This case study delves into a complex situation involving a patient who, after maintaining sobriety for seven years, suffered a relapse. The individual sought help from an Intensive Outpatient Program (IOP) where they developed an infatuation with their assigned clinical alcohol and drug counselor.
Allegedly, the counselor did not maintain professional boundaries, which adversely affected the patient’s recovery. The plaintiff asserts that this inappropriate relationship resulted in an unnecessarily prolonged stay in the program. In addition, the malfeasance allegedly resulted in questionable prescriptions of Klonopin and Ketamine. This case necessitates expert insight from a Licensed Clinical Social Worker or Licensed Clinical Alcohol & Drug Counselor to assess potential liability.
Questions to the expert and their responses
How often do you manage patients as a counselor in an outpatient drug and alcohol program?

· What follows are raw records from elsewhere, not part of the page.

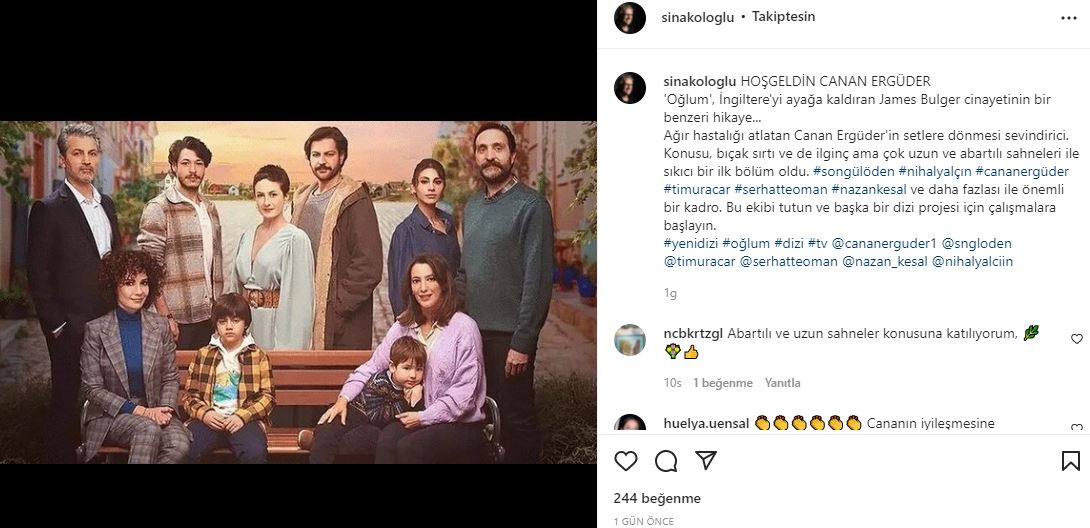Click Takiptesin following button
Viewport: 1090px width, 528px height.
pos(783,17)
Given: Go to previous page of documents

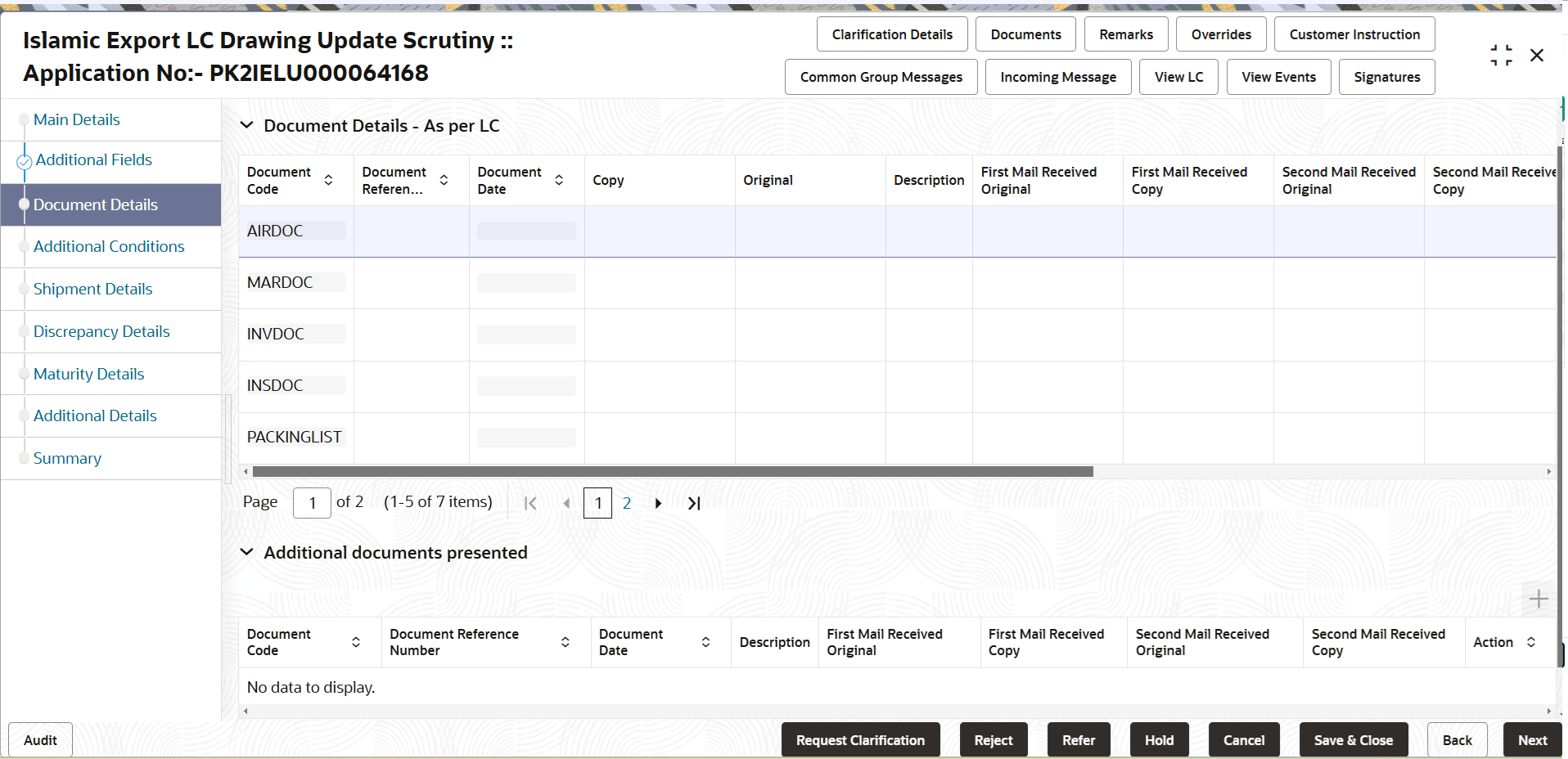Looking at the screenshot, I should click(566, 503).
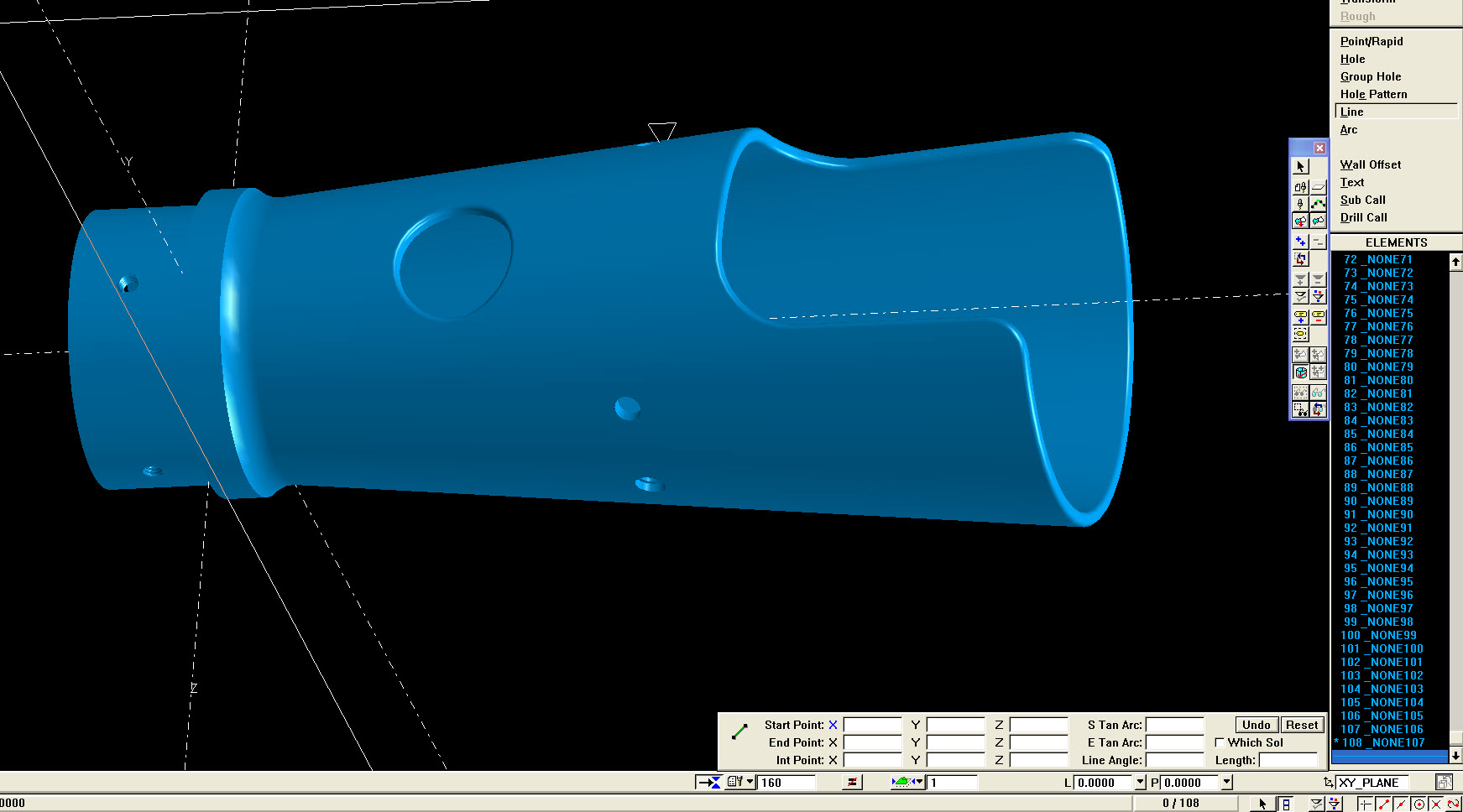1463x812 pixels.
Task: Click the XY_PLANE coordinate system icon
Action: point(1328,783)
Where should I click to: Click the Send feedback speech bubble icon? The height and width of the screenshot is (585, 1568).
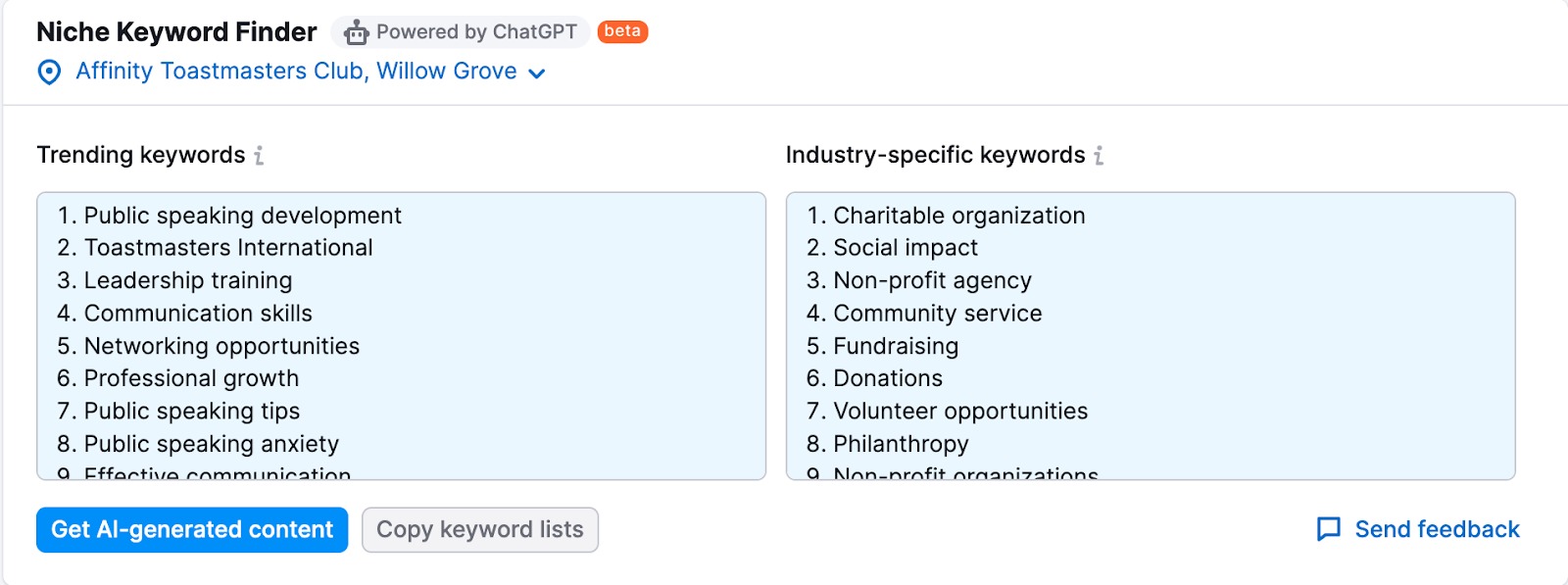click(1329, 529)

As a Licensed Clinical Social Worker based in New Jersey with fifteen years of experience under my belt, I frequently manage patients enrolled in outpatient drug and alcohol programs.
My work primarily involves adolescents and adults grappling with depression, anxiety, substance use disorders, aggressive behavior, self-harm behaviors, and suicidal ideations.
What is the provider's responsibility if a patient shows romantic intentions?
In situations where a patient develops romantic feelings towards their provider, the latter’s responsibility is clearly defined. Most IOPs have stringent ethics and boundaries policies.
Moreover, according to the New Jersey State Board of Social Work Examiners, social workers are prohibited from engaging in sexual contact with clients within 24 months of service provision. This prohibition extends indefinitely if the former client is vulnerable to emotional or cognitive disorders.
About the expert
This expert is a seasoned Licensed Clinical Social Worker with over 15 years of experience, holding licensure in both New Jersey and Connecticut. They have an extensive academic background, including a BA in Sociology and Religious Studies, an MSW, and a PhD in Social Work from Rutgers University. Their professional journey spans various roles such as senior primary therapist at a women's trauma program, director of research and evaluation at Safe Horizon, faculty advisor of social work at the University of Southern California, and currently serving as a lecturer of social work at a New Jersey university and vice president of population health at an outpatient and supportive housing firm in New Jersey.